IHU On-Line - Ainda persiste o embate entre o desígnio inteligente, o acaso e a evolução como explicações para a origem da vida. O senhor poderia explicar qual é sua posição?

Massimo Pigliucci - Em primeiro lugar, a evolução, ao contrário da crença popular, não é uma questão de acaso. A seleção natural não é um processo aleatório (os organismos que têm a aptidão mais elevada, e não uma amostra aleatória de organismos, sobrevivem e se reproduzem). Em segundo lugar, a evolução não tem a ver com a origem da vida. A questão da origem da vida é de natureza biofísica e bioquímica; a evolução começou depois da origem da vida. Por fim, considero as guerras entre evolução e criação uma questão de compreensão pública errônea da ciência (e de manipulação intencional por parte de algumas autoridades religiosas), e não uma controvérsia científica real; a maioria esmagadora dos cientistas competentes tem aceito a evolução desde o século XIX, mas aparentemente o resto da sociedade está precisando de bastante tempo para chegar lá.

IHU On-Line - Como as teorias de Darwin repercutem na sociedade atual?
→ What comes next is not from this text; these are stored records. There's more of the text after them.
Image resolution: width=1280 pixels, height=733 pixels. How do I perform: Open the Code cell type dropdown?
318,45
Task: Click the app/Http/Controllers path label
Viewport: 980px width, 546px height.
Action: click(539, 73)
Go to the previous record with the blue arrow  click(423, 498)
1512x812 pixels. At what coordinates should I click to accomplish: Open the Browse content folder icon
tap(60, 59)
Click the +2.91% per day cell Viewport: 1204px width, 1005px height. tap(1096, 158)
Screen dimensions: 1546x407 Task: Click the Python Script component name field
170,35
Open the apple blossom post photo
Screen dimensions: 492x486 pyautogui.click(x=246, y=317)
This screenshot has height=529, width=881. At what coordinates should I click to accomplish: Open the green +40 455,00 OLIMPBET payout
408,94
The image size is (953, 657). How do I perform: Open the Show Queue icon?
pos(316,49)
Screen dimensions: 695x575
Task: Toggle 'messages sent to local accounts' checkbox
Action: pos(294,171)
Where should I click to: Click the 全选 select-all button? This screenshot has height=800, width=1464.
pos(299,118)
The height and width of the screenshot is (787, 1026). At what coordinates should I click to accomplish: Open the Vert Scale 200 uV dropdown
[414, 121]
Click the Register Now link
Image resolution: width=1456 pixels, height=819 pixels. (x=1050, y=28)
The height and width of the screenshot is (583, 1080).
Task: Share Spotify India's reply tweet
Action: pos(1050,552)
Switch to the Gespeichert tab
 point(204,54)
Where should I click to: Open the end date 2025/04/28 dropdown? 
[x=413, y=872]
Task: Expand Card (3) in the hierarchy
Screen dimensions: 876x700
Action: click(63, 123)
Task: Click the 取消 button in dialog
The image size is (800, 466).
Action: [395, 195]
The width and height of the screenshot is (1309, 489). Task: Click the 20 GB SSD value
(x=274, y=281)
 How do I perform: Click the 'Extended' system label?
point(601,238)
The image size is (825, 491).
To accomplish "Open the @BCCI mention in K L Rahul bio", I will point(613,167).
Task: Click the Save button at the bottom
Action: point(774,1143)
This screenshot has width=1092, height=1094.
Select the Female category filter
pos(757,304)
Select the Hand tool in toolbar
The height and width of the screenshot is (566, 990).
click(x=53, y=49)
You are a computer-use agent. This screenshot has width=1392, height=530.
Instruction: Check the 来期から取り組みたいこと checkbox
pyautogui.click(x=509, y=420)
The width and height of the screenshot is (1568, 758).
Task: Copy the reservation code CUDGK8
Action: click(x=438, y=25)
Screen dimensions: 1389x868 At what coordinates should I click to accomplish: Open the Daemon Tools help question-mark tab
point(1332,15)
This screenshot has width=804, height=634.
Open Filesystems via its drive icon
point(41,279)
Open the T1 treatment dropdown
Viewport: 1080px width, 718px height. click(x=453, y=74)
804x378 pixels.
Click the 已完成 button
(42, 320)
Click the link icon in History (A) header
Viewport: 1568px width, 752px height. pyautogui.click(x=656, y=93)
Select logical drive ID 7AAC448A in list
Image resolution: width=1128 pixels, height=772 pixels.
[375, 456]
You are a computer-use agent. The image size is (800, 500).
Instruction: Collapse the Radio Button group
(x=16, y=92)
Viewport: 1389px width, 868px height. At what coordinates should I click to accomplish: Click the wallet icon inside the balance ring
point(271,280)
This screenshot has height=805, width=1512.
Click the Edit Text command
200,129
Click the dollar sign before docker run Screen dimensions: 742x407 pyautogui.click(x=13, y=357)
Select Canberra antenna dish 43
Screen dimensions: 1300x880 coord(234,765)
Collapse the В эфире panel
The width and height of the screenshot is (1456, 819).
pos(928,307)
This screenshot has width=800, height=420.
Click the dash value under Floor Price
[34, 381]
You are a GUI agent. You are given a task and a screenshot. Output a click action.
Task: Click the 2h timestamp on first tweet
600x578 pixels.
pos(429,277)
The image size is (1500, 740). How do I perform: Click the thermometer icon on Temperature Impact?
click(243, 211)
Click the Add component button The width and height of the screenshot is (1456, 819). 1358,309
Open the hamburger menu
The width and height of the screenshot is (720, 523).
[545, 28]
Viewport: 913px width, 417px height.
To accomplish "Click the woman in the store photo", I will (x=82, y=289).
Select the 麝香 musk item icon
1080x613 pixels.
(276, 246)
Massimo Pigliucci - Há muitas aplicações das ideias de Darwin fora dos limites comuns da teoria evolutiva. Por exemplo, os médicos estão começando a aplicar princípios evolutivos para entender como as doenças se originam e se disseminam; há estudos evolutivos que visam a entender como os seres humanos se tornaram animais morais; e há até, bastante ironicamente, estudos evolutivos da origem e disseminação da crença religiosa.

IHU On-Line - Quais são as maiores contribuições de Darwin para a ciência?

Massimo Pigliucci - A maior contribuição de Darwin para a ciência é ter descoberto um mecanismo, a seleção natural, pelo qual o aparente projeto existente na natureza pode ser explicado em termos naturais. Como se pode ver, ela ainda é uma ideia controvertida, semelhante, em termos de impacto, à teoria copernicana que tirou a humanidade do centro do universo.

IHU On-Line - Qual é o contexto histórico e científico no qual surge A origem das espécies?

Massimo Pigliucci - Há muitos livros bons dedicados à história das ideias darwinianas. Basicamente, entretanto, Darwin descobriu o princípio da seleção natural durante sua viagem como naturalista a bordo do HMS Beagle, e, de modo independente, Alfred Russel Wallace fez a mesma descoberta durante suas próprias expedições na Indonésia. Historicamente, esse foi um momento de grande progresso científico, ocasionado, em parte, pelo fato de que a ciência estava finalmente se tornando uma disciplina própria, separada da filosofia. A Sociedade Linneana, por exemplo, para a qual Darwin e Wallace apresentaram seu artigo conjunto sobre a seleção natural em 1858, tinha sido estabelecida somente 70 anos antes. Ela ainda é uma das principais sociedades científicas do mundo.

IHU On-Line - O que já foi superado e o que continua atual em sua obra A origem das espécies?

Massimo Pigliucci - Como sempre acontece na ciência, as teorias mudam e ideias aperfeiçoadas são propostas para que a comunidade científica as considere e explore. Nós não falamos de “newtonismo” hoje em dia, e também não deveríamos falar de “darwinismo”. As ideias centrais de Darwin – a seleção natural e a descendência comum de todos os organismos da terra – ainda são válidas, mas, por exemplo, muitos biólogos atualmente pensam que a chamada “árvore da vida” (i. e., o padrão ramificante de descendência com modificação imaginado por Darwin) se parece muito mais com uma rede complexa, porque os organismos de diferentes espécies intercambiam material genético. E é claro que Darwin não conhecia o DNA, a genomia e todas as outras descobertas maravilhosas que a biologia fez ao longo do século 20. Os pesquisadores, inclusive eu, estão trabalhando para esboçar uma versão nova e aperfeiçoada da teoria evolutiva, que chamamos de Síntese Ampliada (para distingui-la da chamada Síntese Moderna da década de 1940, que era, ela própria, uma atualização da teoria de Darwin). No início do próximo ano, a editora do Massachusetts Institute of Technology (MIT Press) vai publicar uma coletânea de ensaios dedicados a ela. Mas as percepções cruciais que Darwin teve sobre a evolução da vida continuam sendo válidas hoje em dia e fazem dele um dos mais importantes cientistas que houve.